The core range was developed over the course of about a year, and consists of a Belgium-style blonde (the brewery’s first beer), a pale ale, the best-selling (and multi award-winning) Paxton IPA, a stout and a lager. Of these, Ed says the lager – London Bohemian – was the most challenging, both technically and in terms of how a principled craft brewery should approach a style with such baggage.

“A lot of the pubs we sold to told us they wanted a lager, but obviously as a style is has certain connotations,” recalls brewer Nick, who joined from Five Point in 2015. “We knew that if we were going to do it, we couldn’t just make a generic lager because we didn’t want to be known as that brewery. So initially we set out to do something like the original Budvar – quite a bit of sweetness, with a spicy, complex hop profile. We even dry hopped it.


“The problem is that people have such fixed ideas about what they want from a lager that if you try to innovate with it, people wonder what the hell you’re doing. If people order a lager, they don’t want a surprise. We ended up coming up with Bohemian; a very accessibly Czech-style lager that’s still our own. It has that interesting hop profile with good, distinctive malts, but doesn’t push people outside what they expect from the style.”

Beyond the core beers, London Beer Factory’s pilot range gives its team of six brewers room to flex their creative muscles. Fruit Loop, the mango cream ale in this month’s Beer52 box, is a firm seasonal favourite making a return this year, alongside Spring Thyme, a deliciously refreshing ginger and thyme Hefeweizen (“That one’s more for the bottleshops than the pubs,” laughs Ed) and Goddess of The Sea, a lively and aromatic double IPA.

There’s no sense that things are standing still here though. When I first arrive, Ed and Nick are sampling beers still in the fermentation vessels, including an American read ale, a collaboration with BrewDog Clapham and mushroom beer brewed in partnership with the super-fashionable London restaurant Namban. The team has also been inspired by a recent group trip to Belgium, and Nick is keen to apply what he’s learned, particularly around barrel ageing.

“We try and do one of these different beers every other week,” says Ed. “It's a lot of pressure, but at the same time it's exciting. You'll get some that inevitably aren't going to work, but some will work brilliantly. If you don't try you don't know – it's all about pushing the boundaries, which is so important at the moment because so many different breweries are doing so many different things. You've got to be in the mix and, as long as you've got the vessel space to do it, why not?”

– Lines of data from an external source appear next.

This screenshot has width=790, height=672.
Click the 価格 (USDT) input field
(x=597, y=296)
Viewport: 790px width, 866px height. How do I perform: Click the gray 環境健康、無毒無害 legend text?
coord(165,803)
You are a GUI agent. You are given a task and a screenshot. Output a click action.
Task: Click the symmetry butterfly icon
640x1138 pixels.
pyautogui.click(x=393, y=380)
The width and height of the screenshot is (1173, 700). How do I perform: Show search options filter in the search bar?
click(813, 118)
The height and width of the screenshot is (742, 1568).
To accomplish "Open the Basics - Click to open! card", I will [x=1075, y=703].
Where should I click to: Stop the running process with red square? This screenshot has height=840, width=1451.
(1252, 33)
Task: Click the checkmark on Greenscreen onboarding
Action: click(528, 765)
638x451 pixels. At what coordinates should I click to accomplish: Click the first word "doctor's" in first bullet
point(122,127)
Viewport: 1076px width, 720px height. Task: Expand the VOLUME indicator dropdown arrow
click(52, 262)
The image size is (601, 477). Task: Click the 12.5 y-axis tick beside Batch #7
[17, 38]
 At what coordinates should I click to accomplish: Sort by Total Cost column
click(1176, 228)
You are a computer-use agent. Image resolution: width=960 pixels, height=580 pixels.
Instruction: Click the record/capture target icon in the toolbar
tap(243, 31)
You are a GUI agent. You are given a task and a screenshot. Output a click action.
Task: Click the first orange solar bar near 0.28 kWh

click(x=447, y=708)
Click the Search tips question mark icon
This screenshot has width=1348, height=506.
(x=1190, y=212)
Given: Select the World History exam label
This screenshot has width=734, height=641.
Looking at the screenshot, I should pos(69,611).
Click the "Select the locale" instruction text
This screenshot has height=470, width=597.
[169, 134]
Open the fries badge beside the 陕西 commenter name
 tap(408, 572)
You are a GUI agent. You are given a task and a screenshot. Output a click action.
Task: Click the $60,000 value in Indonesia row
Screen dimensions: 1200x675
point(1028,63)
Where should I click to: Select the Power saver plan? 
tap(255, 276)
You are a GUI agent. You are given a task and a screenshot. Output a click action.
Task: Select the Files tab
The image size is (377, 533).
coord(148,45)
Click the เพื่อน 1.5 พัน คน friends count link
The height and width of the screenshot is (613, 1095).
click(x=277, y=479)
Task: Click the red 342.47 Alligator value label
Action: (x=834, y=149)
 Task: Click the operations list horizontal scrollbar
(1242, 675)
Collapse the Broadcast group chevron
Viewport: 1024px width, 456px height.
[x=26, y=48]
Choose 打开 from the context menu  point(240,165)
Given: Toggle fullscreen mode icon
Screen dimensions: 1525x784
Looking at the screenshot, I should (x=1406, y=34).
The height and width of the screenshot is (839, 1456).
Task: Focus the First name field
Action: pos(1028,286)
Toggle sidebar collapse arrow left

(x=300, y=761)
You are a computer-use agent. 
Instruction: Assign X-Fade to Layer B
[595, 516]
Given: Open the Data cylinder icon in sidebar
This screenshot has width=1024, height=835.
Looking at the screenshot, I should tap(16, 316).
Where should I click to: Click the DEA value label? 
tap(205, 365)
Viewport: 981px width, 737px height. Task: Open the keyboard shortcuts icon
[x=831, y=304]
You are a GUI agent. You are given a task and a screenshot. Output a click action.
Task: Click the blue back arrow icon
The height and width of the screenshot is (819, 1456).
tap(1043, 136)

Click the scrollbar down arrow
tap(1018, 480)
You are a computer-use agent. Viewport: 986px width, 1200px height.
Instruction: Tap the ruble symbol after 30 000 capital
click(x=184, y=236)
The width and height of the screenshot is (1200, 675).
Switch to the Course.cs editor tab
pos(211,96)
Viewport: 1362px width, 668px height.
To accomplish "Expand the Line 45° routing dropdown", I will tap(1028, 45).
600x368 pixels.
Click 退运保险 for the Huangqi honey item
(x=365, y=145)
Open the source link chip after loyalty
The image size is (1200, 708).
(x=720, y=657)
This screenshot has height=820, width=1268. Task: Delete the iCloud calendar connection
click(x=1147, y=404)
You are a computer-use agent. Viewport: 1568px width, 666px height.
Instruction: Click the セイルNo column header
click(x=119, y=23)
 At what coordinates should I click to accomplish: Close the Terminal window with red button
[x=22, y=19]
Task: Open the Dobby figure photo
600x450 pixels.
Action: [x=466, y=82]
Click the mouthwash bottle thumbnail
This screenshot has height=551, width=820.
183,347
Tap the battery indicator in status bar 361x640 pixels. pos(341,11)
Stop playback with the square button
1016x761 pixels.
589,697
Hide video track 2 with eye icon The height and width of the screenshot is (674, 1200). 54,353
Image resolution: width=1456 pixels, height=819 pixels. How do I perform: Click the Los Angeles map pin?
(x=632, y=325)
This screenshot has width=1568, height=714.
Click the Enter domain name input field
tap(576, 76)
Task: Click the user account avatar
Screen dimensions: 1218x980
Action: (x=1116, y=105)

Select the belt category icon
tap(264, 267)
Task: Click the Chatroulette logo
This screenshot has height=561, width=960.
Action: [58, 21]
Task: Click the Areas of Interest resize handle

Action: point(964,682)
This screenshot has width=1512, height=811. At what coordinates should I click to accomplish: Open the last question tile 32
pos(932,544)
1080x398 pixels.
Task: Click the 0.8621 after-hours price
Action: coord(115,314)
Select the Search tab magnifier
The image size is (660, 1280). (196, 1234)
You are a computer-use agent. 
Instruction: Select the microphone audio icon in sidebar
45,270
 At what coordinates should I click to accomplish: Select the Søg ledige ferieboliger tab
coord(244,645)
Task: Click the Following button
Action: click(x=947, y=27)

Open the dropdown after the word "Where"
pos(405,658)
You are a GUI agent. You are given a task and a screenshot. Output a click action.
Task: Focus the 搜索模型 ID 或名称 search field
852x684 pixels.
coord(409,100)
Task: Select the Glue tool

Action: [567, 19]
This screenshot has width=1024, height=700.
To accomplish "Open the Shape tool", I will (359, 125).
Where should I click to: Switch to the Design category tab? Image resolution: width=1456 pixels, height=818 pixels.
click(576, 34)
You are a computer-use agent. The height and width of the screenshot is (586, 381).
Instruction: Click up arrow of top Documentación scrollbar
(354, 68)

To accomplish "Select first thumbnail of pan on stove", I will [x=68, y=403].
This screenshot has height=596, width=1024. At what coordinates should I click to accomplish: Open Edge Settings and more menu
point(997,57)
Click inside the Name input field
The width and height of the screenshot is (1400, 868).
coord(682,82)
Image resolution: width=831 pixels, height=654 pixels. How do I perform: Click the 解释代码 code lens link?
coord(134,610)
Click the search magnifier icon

The brewery also plans to keep supplying its beers on cask, even though that side of things has decreased dramatically as a proportion of its total output, and continues to present some challenges.

“We know there are quite a few breweries now – Cloudwater for example – who have stopped doing their beers on cask,” says Ed. “That's a shame because that was great. I definitely believe keg is the way forward, and you can produce a great beer on keg, but cask is something different.”

Nick picks up the theme: “The problem is that once you've made a cask beer, it goes out of the door and it's out of your hands. Most of the pubs we deal with we can trust to treat it properly. But you have to be selective. It's extraordinary to think this country has been selling cask beer for 400 years and some pubs have absolutely no idea how to cellar manage them. But sadly that is the case – it all comes back to training.”

Ed says the pub and bar scene has changed in south London though, in step with its blossoming craft brewing scene. Where he once had to go to Hackney and the East End for an interesting pint, there is now a trail of great pubs and innovative breweries stretching from Brixton, through Peckham and on to Deptford. “It’s been great to see,” he confirms. “There’s a real buzz around this area now, and a generation of breweries that want to be seen as trend-setters, not trend-followers. That’s good for everyone.”